Und von katholischer Seite, Herr Turrey?
Da gibt es, zum Beispiel, eine Sendung mit Ordensfrauen, die diskutiert haben, wie lebensecht das Nonnen-Musical „Sister Act“ ist, mit einem Zweitliga-Fußballer, der erzählte, wie er seinen Glauben auch auf dem Platz lebt, oder auch die Sendung mit „Miss Germany“, die verriet, warum sie Schönheits-OPs ablehnt. Sehr viel Spaß hat es auch gemacht, mit einem katholischen Pfarrer, der in seiner Freizeit Reggae-Musik macht, einen Videoclip aus einem seiner Songs zu drehen.
Gibt es Tabuthemen in der Sendung, Herr Turrey?
Nein, Tabuthemen gibt es nicht. Wir überlegen vorher, wie wir ein „schwieriges“ Thema mit wem darstellen und besprechen wollen.

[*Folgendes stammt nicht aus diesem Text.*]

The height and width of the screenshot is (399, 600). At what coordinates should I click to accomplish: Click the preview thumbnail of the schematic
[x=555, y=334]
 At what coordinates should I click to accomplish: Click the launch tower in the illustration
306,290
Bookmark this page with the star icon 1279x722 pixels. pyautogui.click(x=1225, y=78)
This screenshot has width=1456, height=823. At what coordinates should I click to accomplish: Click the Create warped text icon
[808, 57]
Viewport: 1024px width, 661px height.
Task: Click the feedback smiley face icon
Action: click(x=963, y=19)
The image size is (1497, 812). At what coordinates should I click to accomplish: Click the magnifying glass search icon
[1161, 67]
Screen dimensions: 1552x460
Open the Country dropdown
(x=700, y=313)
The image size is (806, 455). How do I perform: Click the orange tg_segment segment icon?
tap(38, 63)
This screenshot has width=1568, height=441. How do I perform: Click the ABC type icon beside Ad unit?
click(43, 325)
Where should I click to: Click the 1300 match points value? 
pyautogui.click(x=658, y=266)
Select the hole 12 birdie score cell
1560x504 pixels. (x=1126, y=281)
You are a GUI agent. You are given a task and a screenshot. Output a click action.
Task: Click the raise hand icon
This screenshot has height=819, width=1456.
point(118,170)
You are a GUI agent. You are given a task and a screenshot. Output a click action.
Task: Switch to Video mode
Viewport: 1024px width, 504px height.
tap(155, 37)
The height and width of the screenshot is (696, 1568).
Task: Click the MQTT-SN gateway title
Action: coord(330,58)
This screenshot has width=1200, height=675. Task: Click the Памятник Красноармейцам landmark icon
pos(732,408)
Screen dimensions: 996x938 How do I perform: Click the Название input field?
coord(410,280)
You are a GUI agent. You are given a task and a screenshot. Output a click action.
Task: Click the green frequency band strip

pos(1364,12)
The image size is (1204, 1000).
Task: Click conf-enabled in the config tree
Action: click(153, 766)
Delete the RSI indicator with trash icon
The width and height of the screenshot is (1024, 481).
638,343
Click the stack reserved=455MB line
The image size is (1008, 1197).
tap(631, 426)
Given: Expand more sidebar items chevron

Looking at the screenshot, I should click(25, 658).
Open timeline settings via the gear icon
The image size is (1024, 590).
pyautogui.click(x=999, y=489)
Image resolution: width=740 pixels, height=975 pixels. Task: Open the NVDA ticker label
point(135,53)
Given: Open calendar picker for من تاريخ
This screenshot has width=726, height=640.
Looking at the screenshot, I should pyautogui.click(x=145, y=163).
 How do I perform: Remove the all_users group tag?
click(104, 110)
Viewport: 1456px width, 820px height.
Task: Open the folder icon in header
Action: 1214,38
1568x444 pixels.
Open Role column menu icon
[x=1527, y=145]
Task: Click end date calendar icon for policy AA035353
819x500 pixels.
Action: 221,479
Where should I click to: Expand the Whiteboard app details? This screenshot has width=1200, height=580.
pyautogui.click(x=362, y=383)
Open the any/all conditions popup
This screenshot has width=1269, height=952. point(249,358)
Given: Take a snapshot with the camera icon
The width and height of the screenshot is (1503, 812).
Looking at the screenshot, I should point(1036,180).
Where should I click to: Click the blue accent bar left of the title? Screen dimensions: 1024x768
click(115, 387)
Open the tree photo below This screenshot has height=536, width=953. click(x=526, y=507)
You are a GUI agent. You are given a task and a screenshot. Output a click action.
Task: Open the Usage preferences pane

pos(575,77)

Wir haben dann auch Gäste in der Sendung, die sich kritisch äußern, aber das sind oft ja auch Kirchenmitglieder. Und wenn wir z.B. Bischof Fürst in der Sendung hatten und es um sexuellen Missbrauch oder mehr Schöpfungsbewahrung ging, hat er sich durchaus auch kritisch geäußert.
Wie ist das bei den evangelischen Sendungen, Frau Lieb?
Tabuthemen gibt es bei uns ebenfalls nicht. Auch wir laden Menschen ein, die sich beispielsweise kritisch gegenüber der Institution Kirche äußern. Ebenso haben wir uns in Sendungen mit sexualisierter Gewalt oder der Segnung homosexueller Paare in der evangelischen Kirche auseinandergesetzt.
Welcher war der für Sie persönlich schwierigste Moment in einer Sendung, Frau Lieb?
Ich glaube, der schwierigste Moment war einmal bei der Sendungsvorbereitung. Es ging um das Thema Tod. Ich hatte eine Dokumentarfilmerin zu Gast, die ihre krebskranke Freundin mit der Kamera begleitet hat bis zum Tod. Diesen Dokumentarfilm habe ich zur Vorbereitung auf die Sendung angesehen. Ich musste weinen, obwohl ich die Frau nicht kannte. Das ging mir unglaublich nahe.
Kennen Sie solche Momente auch, Herr Turrey?
„Schwierige“ Momente können sein, wenn zum Beispiel ein Vater über den frühen Tod seines Kindes berichtet, aber das sind oft auch die dichtesten und intensivsten Sendungen.
Wen hätten Sie noch gerne in Ihrer Sendung, Herr Turrey?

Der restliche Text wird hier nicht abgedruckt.